Aim of the task → If a line in the records below holds the word "Liberty", copy it.
━━━
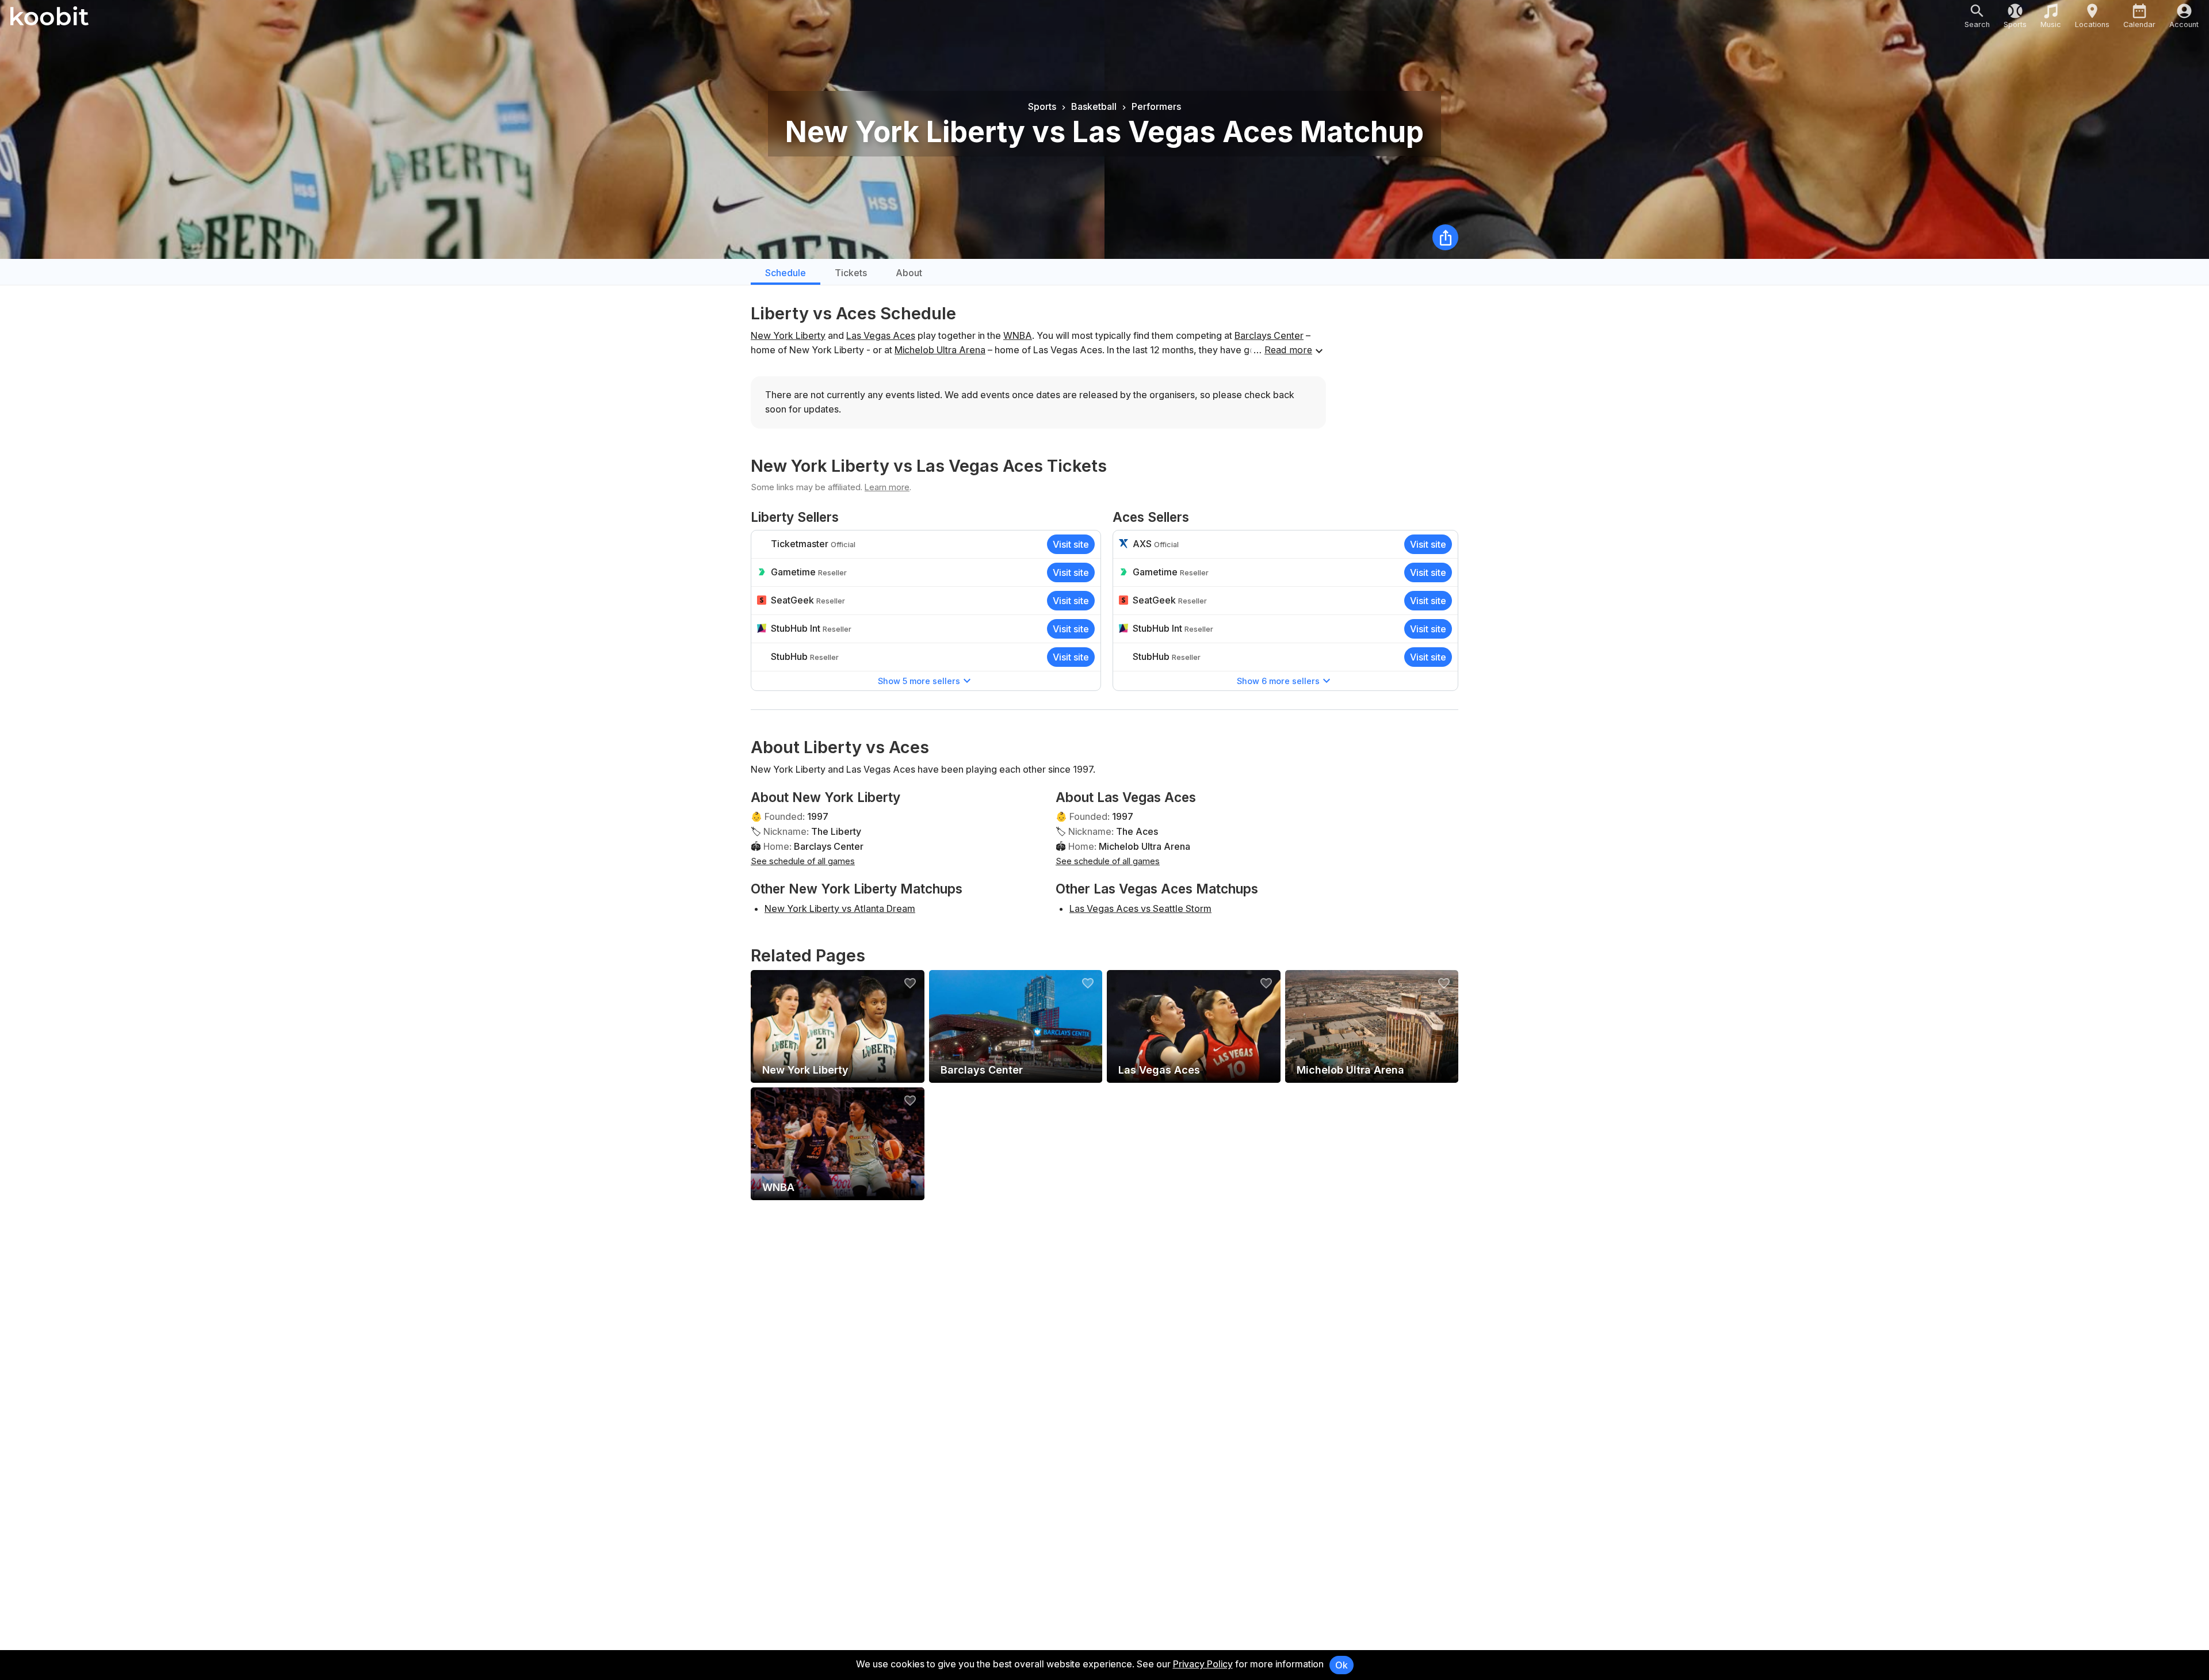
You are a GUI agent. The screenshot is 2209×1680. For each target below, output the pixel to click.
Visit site (1071, 544)
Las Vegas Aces (880, 335)
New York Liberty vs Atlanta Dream (840, 908)
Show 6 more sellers (1278, 681)
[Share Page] (1445, 237)
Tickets (851, 272)
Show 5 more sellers (919, 681)
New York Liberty (788, 335)
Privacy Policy (1203, 1664)
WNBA (1017, 335)
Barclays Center (1269, 335)
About (909, 272)
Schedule (785, 272)
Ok (1341, 1665)
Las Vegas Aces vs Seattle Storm (1140, 908)
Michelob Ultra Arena (940, 350)
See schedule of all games (803, 861)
━━━
Finished task →
New York Liberty vs Atlanta Dream (840, 908)
New York Liberty (788, 335)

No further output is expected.